Re: [PATCH v5 2/2] virt: acrn: Introduce interfaces for virtual device creating/destroying

From: Li Fei1
Date: Thu Sep 23 2021 - 11:26:05 EST


On Thu, Sep 23, 2021 at 03:07:36PM +0200, Greg KH wrote:
> On Thu, Sep 23, 2021 at 05:16:37PM +0800, Li Fei1 wrote:
> > On Thu, Sep 23, 2021 at 10:51:42AM +0200, Greg KH wrote:
> > > On Thu, Sep 23, 2021 at 04:41:28PM +0800, Fei Li wrote:
> > > > From: Shuo Liu <shuo.a.liu@xxxxxxxxx>
> > > >
> > > > The ACRN hypervisor can emulate a virtual device within hypervisor for a
> > > > Guest VM. The emulated virtual device can work without the ACRN
> > > > userspace after creation.
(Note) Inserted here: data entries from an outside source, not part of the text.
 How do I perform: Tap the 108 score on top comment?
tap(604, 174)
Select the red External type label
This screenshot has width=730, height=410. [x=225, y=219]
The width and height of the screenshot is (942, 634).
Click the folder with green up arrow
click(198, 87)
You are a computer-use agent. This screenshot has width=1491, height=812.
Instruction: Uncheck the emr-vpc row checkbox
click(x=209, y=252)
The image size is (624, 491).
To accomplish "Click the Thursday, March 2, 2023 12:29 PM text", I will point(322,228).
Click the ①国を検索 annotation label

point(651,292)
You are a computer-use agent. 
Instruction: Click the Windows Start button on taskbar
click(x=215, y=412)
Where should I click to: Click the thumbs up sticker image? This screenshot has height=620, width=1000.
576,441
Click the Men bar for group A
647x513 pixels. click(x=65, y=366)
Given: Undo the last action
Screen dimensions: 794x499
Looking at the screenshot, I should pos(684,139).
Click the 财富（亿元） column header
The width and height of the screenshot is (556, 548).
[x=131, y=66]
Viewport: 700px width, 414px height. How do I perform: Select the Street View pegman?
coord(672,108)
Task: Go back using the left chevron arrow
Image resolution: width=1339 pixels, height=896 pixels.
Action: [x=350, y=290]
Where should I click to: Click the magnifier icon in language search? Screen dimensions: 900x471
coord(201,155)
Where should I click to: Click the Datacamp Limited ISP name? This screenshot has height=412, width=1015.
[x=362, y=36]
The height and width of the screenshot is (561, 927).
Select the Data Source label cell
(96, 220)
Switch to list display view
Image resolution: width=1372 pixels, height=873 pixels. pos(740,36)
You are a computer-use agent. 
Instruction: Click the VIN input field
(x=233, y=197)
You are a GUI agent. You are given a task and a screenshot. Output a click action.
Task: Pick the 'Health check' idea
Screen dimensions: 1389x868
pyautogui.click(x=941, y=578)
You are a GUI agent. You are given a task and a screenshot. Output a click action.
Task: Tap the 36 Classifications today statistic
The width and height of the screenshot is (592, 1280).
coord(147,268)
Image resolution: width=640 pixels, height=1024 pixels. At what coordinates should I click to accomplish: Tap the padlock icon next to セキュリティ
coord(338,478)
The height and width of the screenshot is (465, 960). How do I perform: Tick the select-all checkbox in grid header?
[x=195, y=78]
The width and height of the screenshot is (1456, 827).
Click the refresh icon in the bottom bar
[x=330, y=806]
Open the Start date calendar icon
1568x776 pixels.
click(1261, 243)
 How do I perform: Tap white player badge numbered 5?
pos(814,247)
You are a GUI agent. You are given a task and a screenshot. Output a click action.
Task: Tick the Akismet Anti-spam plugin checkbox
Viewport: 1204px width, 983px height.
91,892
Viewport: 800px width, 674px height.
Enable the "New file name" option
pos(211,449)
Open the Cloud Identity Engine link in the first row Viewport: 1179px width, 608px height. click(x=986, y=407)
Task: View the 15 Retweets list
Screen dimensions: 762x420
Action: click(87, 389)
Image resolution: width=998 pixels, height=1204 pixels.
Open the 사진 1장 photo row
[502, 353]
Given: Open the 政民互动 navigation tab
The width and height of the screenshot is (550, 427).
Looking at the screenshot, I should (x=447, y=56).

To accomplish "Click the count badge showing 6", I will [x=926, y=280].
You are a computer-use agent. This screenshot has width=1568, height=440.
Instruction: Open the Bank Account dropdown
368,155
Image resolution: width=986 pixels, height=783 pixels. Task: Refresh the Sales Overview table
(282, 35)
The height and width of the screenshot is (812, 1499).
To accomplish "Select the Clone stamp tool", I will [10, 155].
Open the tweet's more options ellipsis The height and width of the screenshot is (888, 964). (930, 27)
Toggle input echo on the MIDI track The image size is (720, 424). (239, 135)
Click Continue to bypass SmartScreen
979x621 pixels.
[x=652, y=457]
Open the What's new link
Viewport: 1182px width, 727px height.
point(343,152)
The hypervisor do the emulation of that device.
> > > >
> > > > To support the virtual device creating/destroying, HSM provides the
> > > > following ioctls:
> > > > - ACRN_IOCTL_CREATE_VDEV
> > > > Pass data struct acrn_vdev from userspace to the hypervisor, and inform
> > > > the hypervisor to create a virtual device for a User VM.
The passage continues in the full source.